As fees compress, firms are casting wider nets for revenue. Vanguard Group, the $5.6 trillion giant that started the revolution with its S&P 500 Index mutual fund, is pushing harder into the personal advice business. BlackRock Inc. is looking overseas for growth. Fidelity has turned to securities lending and is trying to build market share by offering zero-fee funds.

Flows at Boston-based Fidelity, which lost its position to Vanguard as the largest U.S. mutual fund manager in 2010, show how strongly tastes have changed.

While many of its biggest active products, such as the $118 billion Contrafund, racked up better returns, customers pulled $20 billion from its traditional equity fund lineup in the first half of 2019 and poured $52 billion into its passive offerings, Morningstar estimates.

“They’re far more tolerant of passive products, partly because of how they’re investing,” Kevin McDevitt, the Morningstar senior analyst who assembles the fund flows report, said in an interview. “It’s kind of a set-it-and-forget-it kind of thing.”

Financial advisers are helping to fuel the move. They can build client portfolios from an array of index offerings. That approach caps potential gains, as index funds won’t top any year’s performance charts. It also limits manager risk — the chance that a star will suddenly stumble.

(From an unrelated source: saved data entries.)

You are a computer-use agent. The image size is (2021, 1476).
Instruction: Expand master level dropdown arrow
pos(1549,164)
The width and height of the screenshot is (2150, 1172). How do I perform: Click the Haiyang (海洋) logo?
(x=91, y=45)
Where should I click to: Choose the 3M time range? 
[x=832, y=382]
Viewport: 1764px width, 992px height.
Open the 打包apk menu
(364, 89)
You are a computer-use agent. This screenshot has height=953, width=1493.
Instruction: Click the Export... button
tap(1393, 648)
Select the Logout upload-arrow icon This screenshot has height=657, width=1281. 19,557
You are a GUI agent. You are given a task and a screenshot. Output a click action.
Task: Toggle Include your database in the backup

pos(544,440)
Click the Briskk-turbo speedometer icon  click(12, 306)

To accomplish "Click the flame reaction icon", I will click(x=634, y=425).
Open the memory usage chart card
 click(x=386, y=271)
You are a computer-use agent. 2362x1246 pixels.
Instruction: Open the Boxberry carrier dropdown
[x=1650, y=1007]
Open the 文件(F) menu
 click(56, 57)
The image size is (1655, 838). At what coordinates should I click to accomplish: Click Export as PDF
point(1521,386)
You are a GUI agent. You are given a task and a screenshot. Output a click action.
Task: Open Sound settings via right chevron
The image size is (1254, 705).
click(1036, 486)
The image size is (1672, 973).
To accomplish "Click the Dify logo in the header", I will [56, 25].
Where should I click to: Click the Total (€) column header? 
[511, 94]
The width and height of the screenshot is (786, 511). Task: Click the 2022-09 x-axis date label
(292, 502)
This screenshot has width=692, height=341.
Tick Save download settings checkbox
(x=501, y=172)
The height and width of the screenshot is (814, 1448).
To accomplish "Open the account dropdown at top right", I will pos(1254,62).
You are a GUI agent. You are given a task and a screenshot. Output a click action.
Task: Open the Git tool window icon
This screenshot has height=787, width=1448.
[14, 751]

The passive wave is forcing firms to cut the fees they charge in order to stay competitive. Meanwhile, their expenses for technology, talent and regulatory compliance are rising, further squeezing profit margins.

Some active managers have suffered relentless outflows as higher operating costs hurt relative performance, and their own stocks have suffered. Bloomberg’s index of large asset managers fell 34% in the five years through Aug. 30, even as the S&P 500 rose 46%.